OF INTEREST TO OTHER JUDGES: No
3.
REVISED.
5
April 2024
Case
No.
2024-018005
In the
ex parte
application of –
INVESTEC
BANK
LIMITED
in
re
: the matter between:
INVESTEC
BANK LIMITED
Applicant
and
PRITHIE
PILLAY
First Respondent
ANCHOR
TECHNICAL TAPES CC
Second Respondent
##### JUDGMENT
JUDGMENT
WILSON
J
:
1
On 21 February 2024, the
applicant, Investec, approached my brother Cassim AJ
ex parte
and without notice to the respondents. Investec asked for an order
permitting the sheriff to seek out, seize and preserve a range
of
confidential documents said to be in the respondents’
possession. Investec also sought an order interdicting and
restraining
the respondents, together with “their affiliates
and/or related persons” from “using, distributing,
copying [or]
publishing” the information pending the outcome of
an application for final relief on the same terms. The first
respondent,
Ms. Pillay, is a former employee of Investec. The second
respondent, Anchor, is a close corporation of which Ms. Pillay’s
husband is the sole member.
2
Cassim AJ granted the
order as prayed for, and it was executed shortly thereafter. The
respondents, on becoming aware of the order
when it was executed
against them, then enrolled the matter for reconsideration in my
urgent court on 13 March 2024. On 15 March
2024, I set aside Cassim
AJ’s order and replaced it with an order, the details of which
were agreed between the parties,
that preserved the information
seized at the sheriff’s office, granted Ms. Pillay’s
counsel access to that information
to the extent necessary to draft a
statement of claim shortly to be issued in the Labour Court, and
contained various other directions
meant to preserve the
confidentiality of the information. The order I made will operate
pending the outcome of Investec’s
application for final relief.
I ordered Investec to pay the respondents’ costs on the
attorney and client scale.
3
I indicated at the time I
gave the order that my reasons would follow in due course. These are
my reasons.
4
Investec retained Ms.
Pillay for several years as an in-house lawyer.

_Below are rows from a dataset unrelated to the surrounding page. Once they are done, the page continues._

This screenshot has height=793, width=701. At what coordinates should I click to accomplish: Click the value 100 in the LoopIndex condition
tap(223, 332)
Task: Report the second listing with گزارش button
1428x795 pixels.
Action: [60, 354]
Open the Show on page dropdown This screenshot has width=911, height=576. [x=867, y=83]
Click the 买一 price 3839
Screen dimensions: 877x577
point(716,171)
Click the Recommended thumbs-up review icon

Her employment was
terminated, after a disciplinary hearing,
on 31 January 2024. Before
she left Investec, Ms. Pillay preserved and removed a large number of
Investec’s documents. She
did so by emailing 199 of the
documents from her Investec account to her private email address. She
also printed-out around 120
documents. The email address to which the
documents were transmitted bore Anchor’s domain name. The
emailed documents accordingly
passed through, or were stored on,
servers owned or used by Anchor for its own purposes.
5
Investec says that the
documents contain highly sensitive and confidential information about
its clients, but it was accepted before
me that the documents are not
exclusively of that nature. A cursory examination of the annexures to
Investec’s founding affidavit
in which the documents are
identified reveals that three of the documents had the title “Detox
Diet”. One was a notice
of a Discovery Insure Annual General
Meeting. Another appears to be a direct marketing e-mail with the
subject line “Save
on your first trip of the year”. While
I have no reason to doubt that Investec sought to recover sensitive,
confidential
information – access to which it had a right to
restrict – Investec cast a far broader net than that.
6
Ms. Pillay says that most
of the documents in her possession were used at her disciplinary
hearing, and she intends to use them
again to challenge her dismissal
before the Labour Court. It is not necessary for me to set out her
defence, or the basis on which
Ms. Pillay now seeks to challenge her
dismissal as unfair, in any detail. It is sufficient to say that Ms.
Pillay claims that she
was dismissed in contravention of the
Protected Disclosures Act 26 of 2000
. If she is correct, then her
dismissal was automatically unfair under
section 187
(1) (h) of the
Labour Relations Act 66 of 1995
.
7
Investec knew well before
it approached Cassim AJ that Ms. Pillay had the documents, and that
most of them had been emailed to her
personal email account. Investec
was attempting to negotiate with Ms. Pillay for their return. Those
talks were part of a broader
set of negotiations aimed at settling
Ms. Pillay’s unfair dismissal claim. Investec freely admits at
paragraph 91 of its
founding affidavit that there was, throughout
those negotiations “an understanding between the parties'
attorneys of record
to bring any proceedings regarding the documents
on notice
to [Ms. Pillay]” (my emphasis).
8
Mr. South, who appeared
with Ms. Maharaj-Pillay for Investec before me, quite properly
accepted that there was no reason to doubt,
for the bulk of the
parties’ settlement discussions, that Ms. Pillay intended to
use only those documents relevant to her
claim, and only for the
purposes of pursuing her unfair dismissal claim. What triggered
Investec’s approach, Mr. South submitted,
was the discovery
that the personal email address to which Ms. Pillay had transmitted
the documents was in fact held on Anchor’s
server. Mr. South
submitted that this discovery created the reasonable fear that Ms.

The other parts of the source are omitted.